**RECORDS TO USE**

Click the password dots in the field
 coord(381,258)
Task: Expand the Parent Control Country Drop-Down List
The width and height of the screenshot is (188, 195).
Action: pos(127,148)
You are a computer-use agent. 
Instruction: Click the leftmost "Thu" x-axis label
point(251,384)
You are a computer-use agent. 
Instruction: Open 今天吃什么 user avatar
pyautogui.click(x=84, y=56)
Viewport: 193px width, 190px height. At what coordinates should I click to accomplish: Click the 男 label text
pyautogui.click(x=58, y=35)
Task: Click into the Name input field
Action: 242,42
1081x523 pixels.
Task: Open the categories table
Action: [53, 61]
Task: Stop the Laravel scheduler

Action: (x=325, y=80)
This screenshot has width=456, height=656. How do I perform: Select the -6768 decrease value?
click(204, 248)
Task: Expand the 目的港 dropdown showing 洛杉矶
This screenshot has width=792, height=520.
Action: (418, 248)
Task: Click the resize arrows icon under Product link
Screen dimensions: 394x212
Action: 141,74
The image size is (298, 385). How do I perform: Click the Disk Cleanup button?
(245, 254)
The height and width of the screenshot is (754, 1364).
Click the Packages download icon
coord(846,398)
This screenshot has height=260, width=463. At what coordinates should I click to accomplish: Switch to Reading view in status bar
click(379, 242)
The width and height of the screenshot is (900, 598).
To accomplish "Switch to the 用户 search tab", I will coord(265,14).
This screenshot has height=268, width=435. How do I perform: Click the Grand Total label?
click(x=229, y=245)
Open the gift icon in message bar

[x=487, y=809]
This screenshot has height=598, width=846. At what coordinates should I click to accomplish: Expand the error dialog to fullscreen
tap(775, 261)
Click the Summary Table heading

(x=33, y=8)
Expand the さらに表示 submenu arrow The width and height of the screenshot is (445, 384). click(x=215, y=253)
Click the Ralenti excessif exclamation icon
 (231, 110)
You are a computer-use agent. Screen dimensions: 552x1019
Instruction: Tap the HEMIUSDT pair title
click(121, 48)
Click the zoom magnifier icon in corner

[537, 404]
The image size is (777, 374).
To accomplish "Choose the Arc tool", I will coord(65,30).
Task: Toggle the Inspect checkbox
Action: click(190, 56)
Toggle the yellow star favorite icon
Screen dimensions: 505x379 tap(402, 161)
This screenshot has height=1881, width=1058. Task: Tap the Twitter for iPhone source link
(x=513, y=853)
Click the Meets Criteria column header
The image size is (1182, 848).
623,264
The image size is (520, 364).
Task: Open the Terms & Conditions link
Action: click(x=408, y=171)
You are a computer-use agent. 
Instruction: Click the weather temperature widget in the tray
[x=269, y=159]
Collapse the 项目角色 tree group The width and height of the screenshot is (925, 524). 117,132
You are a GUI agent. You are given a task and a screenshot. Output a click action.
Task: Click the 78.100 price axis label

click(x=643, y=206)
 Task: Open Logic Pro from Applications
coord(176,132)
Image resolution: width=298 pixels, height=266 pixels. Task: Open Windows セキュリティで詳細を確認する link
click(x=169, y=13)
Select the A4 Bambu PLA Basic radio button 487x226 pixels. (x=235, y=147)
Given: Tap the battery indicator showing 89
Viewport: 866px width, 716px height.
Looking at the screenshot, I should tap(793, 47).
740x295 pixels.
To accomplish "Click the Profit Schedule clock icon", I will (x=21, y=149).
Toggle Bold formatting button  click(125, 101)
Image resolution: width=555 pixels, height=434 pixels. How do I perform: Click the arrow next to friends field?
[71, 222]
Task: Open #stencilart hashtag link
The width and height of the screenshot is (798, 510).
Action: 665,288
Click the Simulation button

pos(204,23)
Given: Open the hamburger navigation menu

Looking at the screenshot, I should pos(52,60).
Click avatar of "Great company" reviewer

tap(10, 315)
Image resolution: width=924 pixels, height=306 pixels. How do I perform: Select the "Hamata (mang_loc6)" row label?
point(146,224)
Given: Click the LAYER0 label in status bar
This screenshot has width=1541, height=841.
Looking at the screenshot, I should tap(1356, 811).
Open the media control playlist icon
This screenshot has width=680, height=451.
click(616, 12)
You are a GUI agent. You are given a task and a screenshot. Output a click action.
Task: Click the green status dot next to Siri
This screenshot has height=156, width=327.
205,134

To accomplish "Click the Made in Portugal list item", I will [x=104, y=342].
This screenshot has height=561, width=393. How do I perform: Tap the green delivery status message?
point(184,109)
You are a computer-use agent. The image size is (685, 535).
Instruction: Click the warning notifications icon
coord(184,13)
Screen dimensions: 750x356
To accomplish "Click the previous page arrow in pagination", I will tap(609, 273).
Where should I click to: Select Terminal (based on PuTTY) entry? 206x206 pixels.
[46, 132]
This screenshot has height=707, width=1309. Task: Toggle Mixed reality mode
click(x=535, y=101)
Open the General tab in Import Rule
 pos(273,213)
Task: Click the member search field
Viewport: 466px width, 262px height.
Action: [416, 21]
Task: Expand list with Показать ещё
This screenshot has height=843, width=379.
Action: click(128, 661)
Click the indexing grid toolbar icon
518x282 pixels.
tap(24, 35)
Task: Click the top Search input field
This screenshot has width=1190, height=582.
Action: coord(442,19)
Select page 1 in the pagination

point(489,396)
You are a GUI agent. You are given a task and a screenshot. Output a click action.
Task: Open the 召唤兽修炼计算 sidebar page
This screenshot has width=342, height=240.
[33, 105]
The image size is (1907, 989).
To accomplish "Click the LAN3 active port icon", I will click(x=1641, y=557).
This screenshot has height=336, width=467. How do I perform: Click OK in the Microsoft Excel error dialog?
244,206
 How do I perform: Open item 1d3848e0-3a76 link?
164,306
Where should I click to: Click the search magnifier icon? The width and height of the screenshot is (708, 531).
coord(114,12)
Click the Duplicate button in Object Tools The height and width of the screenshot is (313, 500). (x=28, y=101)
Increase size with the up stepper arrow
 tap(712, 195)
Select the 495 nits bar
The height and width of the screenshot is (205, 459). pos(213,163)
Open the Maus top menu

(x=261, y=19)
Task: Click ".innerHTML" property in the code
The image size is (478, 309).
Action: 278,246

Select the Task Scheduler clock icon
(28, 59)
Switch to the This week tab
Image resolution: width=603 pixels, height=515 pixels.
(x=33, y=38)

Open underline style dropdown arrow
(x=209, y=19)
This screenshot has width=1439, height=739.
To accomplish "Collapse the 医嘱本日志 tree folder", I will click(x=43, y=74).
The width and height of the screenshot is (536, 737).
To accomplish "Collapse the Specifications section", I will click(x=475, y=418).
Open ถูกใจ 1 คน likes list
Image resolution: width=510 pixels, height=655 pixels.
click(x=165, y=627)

**TRY IT**
Reproduce only the lines above spanning from the line containing "Select the Task Scheduler clock icon" through the line containing "The width and height of the screenshot is (536, 737).", word for word.

**RESULT BELOW**
Select the Task Scheduler clock icon
(28, 59)
Switch to the This week tab
Image resolution: width=603 pixels, height=515 pixels.
(x=33, y=38)

Open underline style dropdown arrow
(x=209, y=19)
This screenshot has width=1439, height=739.
To accomplish "Collapse the 医嘱本日志 tree folder", I will click(x=43, y=74).
The width and height of the screenshot is (536, 737).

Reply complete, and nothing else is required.